80. No. Under 2-709(1)(a), a seller may recover the contract price “of goods accepted.” However, here SDG&E has properly rejected, even though it has not rightfully rejected. That is to say that although SDG&E did not have the right to reject, it did follow the procedures of 2-602. Thus, SDG&E has precluded acceptance under 2-607(2), and according to 2-602(3) the seller’s rights with respect to such “wrongfully rejected goods” are governed by 2-703. 2-703 provides that in a proper case, the seller may recover the contract price under 2-709, however since the goods were not accepted, this is not a proper case for recovery of contract price.
81. Assume the same facts as Question 80 above, except that the flashlights were destroyed during original shipment from MagnaLite to SDG&E (i.e. they never arrived). Would MagnaLite be entitled to the contract price?

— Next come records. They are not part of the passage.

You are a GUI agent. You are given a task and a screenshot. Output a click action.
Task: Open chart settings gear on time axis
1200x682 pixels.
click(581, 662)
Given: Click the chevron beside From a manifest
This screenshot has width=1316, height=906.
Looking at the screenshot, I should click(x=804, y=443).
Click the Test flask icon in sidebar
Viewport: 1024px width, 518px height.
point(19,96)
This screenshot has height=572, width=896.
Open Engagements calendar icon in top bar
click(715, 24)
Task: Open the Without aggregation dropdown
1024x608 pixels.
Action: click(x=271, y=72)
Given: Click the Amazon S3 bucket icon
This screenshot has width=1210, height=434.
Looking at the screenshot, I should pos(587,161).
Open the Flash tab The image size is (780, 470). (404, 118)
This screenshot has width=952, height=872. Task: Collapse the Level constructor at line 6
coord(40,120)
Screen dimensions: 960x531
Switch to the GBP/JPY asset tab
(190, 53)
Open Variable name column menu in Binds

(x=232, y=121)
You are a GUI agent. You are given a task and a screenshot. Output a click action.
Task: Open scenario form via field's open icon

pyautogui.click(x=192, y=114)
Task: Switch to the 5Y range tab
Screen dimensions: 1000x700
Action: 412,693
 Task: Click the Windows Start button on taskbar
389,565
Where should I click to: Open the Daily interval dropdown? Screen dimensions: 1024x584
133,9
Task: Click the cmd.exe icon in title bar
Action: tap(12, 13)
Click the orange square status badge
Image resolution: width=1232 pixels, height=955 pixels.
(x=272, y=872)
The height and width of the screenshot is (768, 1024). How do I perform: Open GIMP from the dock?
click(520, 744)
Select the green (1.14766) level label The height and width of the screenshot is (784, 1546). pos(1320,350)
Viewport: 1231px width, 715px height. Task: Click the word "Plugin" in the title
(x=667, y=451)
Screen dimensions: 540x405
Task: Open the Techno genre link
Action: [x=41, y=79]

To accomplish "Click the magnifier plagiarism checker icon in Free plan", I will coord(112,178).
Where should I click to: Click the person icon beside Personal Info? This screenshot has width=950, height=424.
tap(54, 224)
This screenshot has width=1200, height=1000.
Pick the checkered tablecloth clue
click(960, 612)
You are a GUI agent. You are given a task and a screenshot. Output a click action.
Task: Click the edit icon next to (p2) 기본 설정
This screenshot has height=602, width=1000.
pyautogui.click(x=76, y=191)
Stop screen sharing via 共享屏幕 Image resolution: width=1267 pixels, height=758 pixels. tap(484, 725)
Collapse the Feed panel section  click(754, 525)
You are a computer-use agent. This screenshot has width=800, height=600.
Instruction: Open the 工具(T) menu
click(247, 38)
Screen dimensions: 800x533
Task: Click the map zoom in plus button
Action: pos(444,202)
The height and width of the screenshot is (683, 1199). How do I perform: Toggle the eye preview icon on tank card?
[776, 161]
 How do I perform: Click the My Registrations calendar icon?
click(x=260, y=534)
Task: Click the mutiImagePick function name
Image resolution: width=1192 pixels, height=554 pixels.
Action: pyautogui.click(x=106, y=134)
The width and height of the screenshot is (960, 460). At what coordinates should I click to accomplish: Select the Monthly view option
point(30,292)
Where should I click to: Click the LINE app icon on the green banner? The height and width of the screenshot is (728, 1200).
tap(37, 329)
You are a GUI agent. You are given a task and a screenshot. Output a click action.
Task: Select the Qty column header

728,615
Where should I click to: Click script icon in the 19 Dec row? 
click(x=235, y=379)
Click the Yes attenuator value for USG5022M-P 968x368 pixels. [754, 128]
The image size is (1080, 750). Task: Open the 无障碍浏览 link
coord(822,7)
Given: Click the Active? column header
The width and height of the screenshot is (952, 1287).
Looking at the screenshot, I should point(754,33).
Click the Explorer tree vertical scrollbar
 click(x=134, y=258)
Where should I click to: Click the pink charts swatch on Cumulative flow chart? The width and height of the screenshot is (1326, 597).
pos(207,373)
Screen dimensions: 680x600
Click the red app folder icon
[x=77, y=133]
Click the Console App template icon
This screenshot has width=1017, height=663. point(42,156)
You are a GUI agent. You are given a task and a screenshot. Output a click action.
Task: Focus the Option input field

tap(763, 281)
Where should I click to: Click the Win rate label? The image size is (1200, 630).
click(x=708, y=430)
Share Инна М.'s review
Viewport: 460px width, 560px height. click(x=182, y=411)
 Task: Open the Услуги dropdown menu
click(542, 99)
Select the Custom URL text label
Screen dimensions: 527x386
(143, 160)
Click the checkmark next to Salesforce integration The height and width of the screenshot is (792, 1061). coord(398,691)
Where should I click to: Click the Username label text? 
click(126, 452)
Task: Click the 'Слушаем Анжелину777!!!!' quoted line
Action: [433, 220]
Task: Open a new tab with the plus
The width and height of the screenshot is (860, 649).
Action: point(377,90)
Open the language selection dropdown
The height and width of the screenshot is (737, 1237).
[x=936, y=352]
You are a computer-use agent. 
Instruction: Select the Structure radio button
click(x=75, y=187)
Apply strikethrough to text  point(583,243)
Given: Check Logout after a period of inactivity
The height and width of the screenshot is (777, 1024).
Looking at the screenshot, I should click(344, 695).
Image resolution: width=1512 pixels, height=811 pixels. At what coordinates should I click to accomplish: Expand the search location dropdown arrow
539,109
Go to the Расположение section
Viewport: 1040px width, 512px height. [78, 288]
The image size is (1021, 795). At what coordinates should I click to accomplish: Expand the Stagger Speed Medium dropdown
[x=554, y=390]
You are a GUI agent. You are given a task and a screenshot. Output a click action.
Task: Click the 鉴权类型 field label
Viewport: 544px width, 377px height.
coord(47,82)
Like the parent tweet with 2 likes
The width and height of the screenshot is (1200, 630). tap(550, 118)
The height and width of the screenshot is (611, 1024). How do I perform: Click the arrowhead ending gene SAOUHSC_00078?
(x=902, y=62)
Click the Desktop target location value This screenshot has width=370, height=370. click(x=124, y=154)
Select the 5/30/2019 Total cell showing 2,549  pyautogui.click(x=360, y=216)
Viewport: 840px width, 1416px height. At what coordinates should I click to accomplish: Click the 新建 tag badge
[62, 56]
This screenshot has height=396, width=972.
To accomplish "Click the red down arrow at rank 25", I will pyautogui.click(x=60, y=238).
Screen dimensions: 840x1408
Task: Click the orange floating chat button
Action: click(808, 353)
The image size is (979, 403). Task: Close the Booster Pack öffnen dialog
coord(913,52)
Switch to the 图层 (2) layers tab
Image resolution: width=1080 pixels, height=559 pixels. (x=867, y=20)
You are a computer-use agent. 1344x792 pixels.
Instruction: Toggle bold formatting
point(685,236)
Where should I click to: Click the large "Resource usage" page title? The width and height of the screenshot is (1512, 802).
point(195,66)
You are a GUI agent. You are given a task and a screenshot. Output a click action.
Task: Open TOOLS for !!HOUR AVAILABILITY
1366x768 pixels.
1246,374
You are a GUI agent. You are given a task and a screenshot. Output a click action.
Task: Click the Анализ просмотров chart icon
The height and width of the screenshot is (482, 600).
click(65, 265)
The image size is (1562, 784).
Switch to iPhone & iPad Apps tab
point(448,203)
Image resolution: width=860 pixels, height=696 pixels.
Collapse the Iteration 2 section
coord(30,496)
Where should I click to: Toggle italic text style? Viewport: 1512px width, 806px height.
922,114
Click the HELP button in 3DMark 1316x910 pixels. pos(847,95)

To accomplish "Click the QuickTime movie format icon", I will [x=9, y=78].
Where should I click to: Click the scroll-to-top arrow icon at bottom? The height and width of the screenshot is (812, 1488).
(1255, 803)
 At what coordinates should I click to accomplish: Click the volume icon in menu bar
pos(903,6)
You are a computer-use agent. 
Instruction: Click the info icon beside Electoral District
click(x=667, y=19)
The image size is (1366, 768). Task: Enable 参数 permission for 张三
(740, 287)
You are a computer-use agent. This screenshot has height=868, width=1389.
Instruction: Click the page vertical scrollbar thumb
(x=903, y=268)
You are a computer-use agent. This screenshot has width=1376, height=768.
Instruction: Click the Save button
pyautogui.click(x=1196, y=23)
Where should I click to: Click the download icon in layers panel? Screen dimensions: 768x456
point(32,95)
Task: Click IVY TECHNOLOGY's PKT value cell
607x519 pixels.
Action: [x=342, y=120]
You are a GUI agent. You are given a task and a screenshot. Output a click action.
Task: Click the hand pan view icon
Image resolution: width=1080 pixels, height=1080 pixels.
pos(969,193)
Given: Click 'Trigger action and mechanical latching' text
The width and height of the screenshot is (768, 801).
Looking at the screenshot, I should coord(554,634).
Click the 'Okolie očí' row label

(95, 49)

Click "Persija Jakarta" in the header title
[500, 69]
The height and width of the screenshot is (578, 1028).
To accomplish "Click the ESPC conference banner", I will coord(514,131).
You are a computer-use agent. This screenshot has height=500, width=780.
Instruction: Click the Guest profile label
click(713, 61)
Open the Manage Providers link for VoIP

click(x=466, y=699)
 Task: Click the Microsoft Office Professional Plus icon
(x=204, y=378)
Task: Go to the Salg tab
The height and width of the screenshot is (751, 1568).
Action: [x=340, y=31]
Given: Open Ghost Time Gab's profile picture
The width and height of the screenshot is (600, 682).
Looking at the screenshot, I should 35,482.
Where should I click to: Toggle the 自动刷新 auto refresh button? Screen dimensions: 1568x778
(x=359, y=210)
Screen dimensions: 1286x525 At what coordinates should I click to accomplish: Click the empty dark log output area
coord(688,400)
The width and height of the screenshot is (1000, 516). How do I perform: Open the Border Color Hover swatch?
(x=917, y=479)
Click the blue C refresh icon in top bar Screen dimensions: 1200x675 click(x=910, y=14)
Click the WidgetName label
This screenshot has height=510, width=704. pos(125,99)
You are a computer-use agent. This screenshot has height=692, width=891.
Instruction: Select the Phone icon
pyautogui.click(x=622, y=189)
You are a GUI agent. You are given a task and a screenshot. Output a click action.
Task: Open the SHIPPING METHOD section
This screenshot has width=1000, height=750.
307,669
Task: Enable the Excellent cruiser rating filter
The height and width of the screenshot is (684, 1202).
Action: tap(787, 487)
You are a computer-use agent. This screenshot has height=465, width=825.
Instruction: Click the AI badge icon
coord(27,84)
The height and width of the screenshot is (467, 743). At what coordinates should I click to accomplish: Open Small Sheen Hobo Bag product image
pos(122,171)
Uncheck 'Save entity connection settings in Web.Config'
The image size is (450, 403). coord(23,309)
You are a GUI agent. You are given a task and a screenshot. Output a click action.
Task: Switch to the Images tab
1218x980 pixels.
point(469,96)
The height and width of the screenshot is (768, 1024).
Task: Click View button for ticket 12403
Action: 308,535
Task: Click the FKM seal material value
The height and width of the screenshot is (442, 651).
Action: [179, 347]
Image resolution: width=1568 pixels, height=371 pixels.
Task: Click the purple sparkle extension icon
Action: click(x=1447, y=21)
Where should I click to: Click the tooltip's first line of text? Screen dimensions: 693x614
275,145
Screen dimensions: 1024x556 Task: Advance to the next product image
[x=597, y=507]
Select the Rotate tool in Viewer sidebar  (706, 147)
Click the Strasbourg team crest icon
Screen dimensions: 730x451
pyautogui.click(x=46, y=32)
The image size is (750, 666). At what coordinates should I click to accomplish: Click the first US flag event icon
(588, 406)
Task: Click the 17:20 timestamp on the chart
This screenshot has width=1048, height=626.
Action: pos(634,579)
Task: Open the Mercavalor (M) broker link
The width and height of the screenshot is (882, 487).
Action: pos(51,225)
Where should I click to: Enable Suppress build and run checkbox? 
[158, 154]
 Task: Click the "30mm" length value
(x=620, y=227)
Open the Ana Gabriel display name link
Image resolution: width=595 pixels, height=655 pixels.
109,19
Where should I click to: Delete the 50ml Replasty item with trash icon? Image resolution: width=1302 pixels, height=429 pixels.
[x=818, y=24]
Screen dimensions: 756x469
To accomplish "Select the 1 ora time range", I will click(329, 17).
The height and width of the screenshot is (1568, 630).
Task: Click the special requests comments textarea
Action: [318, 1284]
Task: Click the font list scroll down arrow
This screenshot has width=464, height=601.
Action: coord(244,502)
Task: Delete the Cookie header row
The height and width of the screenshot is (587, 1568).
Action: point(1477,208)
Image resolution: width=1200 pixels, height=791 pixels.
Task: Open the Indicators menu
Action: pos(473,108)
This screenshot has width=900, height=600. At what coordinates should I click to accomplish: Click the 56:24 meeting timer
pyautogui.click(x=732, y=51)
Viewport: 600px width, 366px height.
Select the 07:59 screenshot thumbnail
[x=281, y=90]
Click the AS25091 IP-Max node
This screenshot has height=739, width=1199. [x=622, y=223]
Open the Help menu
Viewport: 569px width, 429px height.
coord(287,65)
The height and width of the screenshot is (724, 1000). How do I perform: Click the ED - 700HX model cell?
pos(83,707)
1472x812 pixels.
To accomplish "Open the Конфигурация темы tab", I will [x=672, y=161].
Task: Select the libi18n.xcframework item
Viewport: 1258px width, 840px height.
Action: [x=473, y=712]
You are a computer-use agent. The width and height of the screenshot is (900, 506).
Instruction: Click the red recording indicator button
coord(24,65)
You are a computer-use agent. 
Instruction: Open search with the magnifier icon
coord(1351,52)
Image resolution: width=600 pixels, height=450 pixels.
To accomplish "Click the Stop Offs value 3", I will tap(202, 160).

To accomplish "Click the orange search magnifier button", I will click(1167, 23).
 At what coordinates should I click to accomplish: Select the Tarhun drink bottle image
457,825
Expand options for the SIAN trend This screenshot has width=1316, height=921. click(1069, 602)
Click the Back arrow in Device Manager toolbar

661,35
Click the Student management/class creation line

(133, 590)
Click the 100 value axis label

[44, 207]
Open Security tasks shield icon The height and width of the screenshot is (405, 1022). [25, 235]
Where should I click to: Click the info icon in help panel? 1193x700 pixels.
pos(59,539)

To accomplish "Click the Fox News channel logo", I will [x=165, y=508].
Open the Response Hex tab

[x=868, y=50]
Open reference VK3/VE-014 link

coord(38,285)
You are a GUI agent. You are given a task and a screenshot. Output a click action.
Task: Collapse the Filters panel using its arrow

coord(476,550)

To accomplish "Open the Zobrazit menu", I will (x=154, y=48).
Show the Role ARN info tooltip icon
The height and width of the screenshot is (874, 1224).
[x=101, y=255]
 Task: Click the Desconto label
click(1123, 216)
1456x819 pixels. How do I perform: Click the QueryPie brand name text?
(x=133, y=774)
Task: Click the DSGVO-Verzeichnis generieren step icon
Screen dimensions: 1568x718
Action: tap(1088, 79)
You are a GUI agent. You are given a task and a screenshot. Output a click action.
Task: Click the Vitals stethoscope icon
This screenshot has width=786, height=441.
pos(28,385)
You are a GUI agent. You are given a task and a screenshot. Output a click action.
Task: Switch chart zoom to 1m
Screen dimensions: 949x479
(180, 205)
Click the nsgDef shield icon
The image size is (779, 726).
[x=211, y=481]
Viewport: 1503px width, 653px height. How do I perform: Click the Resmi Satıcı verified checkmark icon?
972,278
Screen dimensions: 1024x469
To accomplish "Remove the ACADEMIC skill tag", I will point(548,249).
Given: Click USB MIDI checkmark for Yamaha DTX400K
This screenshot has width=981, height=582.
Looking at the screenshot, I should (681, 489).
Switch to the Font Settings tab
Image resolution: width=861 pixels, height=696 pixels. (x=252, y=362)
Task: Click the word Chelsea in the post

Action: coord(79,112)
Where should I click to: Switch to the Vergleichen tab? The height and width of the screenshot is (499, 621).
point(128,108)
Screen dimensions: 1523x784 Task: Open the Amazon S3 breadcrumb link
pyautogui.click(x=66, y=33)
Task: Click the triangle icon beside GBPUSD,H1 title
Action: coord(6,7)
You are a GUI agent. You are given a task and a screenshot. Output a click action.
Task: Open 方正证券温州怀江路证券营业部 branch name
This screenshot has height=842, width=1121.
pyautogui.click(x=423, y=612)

81. Yes. Under 2-709(1) the buyer is liable for the price of “goods lost or damaged within a commercially reasonable time after risk of their loss has passed to the buyer.” Under 2-319(a), the F.O.B. term here creates a shipment contract. Thus, under 2-509(1)(a), since the goods were not required to be delivered at a particular destination, “the risk of loss passes to the buyer when the goods are duly delivered to the carrier.” The facts state that MagnaLite properly shipped the flashlights, and so the risk of loss passed to the buyer upon placing them with the carrier. Thus, SDG&E is liable for the contract price.
82. (T/F) When a buyer fails to pay the price as it becomes due, the seller may recover, together with any incidental and consequential damages, the price of goods accepted.
82. False. 2-709(1) (incidental damages only).